Power attenuation in millimeter-wave and terahertz superconducting rectangular waveguides: linear response, TLS loss, and Higgs-mode nonlinearity

Abstract

Superconducting waveguides are a promising platform for ultralow-loss transmission in the millimeter-wave to terahertz band under cryogenic conditions, with potential applications in astronomical instrumentation and emerging quantum technologies. We develop a framework, based on microscopic superconductivity theory, to evaluate the power-flow attenuation constant $α$ of superconducting rectangular waveguides in the $100~\mathrm{GHz}$--THz range, applicable to arbitrary electronic mean free paths $\ell$ from the dirty limit $\ell\llξ_0$ to the clean limit $\ell\ggξ_0$. We also derive an analytical expression for two-level-system (TLS)-induced attenuation $α_{\rm TLS}$ in thin native oxide layers within the standard TLS model. Using this framework, we perform numerical evaluations of $α$ for representative materials over standard waveguide sizes from WR15 to WR1. In the high-frequency regime $f \gtrsim 0.5 Δ/h$, low attenuation favors the clean regime $\ell\gtrsimξ_0$, indicating that high-purity materials can achieve very low attenuation below their gap frequency.
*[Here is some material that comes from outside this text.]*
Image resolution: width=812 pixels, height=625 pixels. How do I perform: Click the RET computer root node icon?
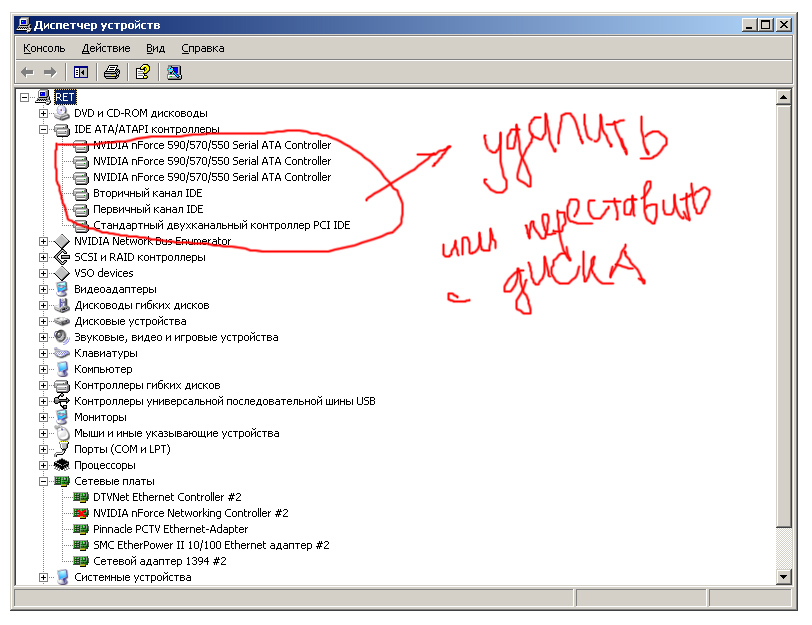point(43,97)
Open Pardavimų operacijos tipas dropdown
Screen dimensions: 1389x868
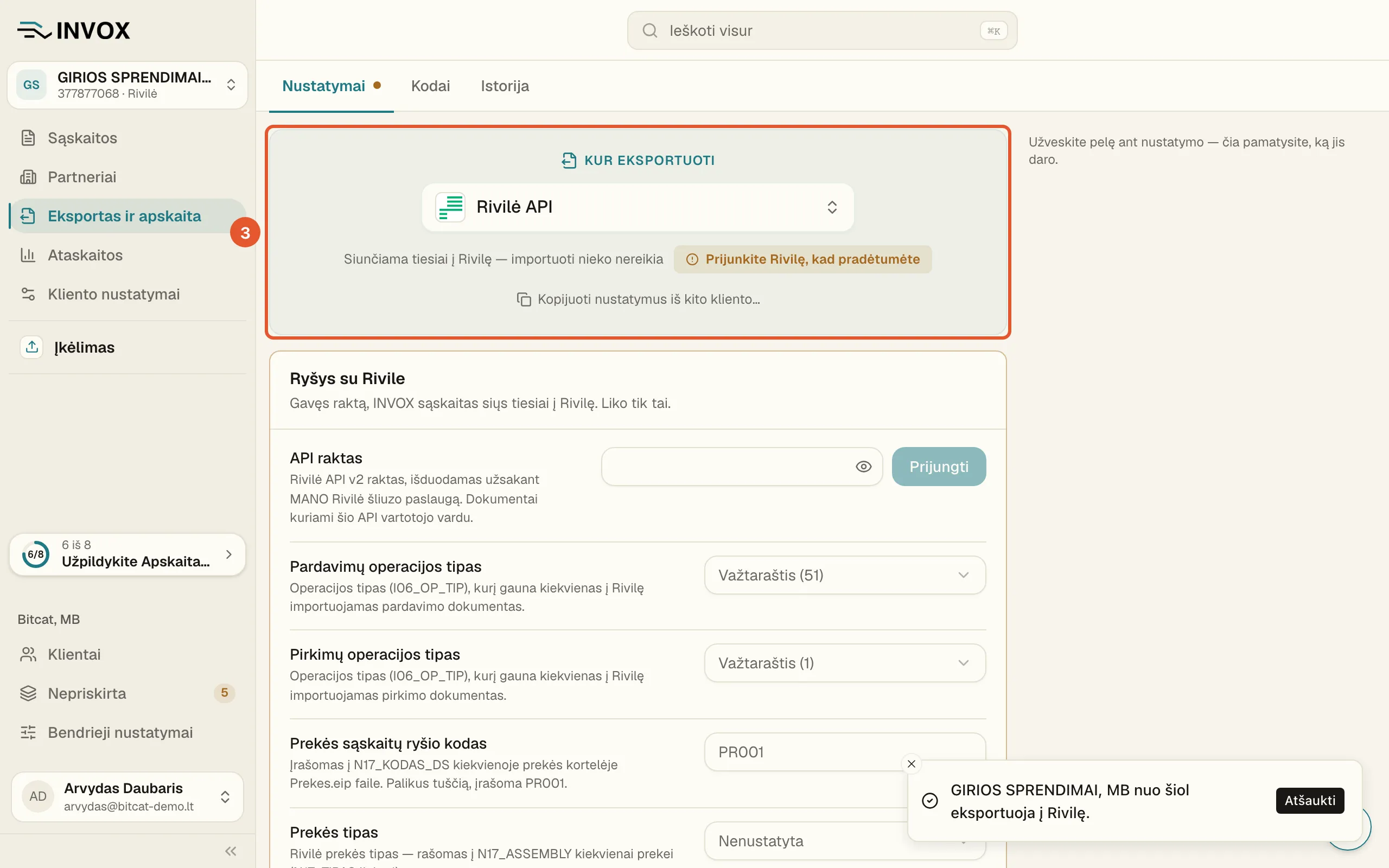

For the TLS contribution, using parameter values representative of native Nb oxides, we find that $α_{\rm TLS}$ can become relevant at sufficiently low temperatures $T/T_c\lesssim 0.1$-0.2, where quasiparticle dissipation is exponentially suppressed. Finally, we extend the discussion to the strong-excitation regime using a recently developed nonlinear-response theory within the Keldysh--Usadel framework of nonequilibrium superconductivity and show that nonlinear dissipation produces a Higgs-mode peak in $α$ near $f\simeq Δ/h$ via a Kerr-type nonlinearity of the dissipative conductivity. This peak provides a distinct hallmark of the Higgs mode that has been largely overlooked so far.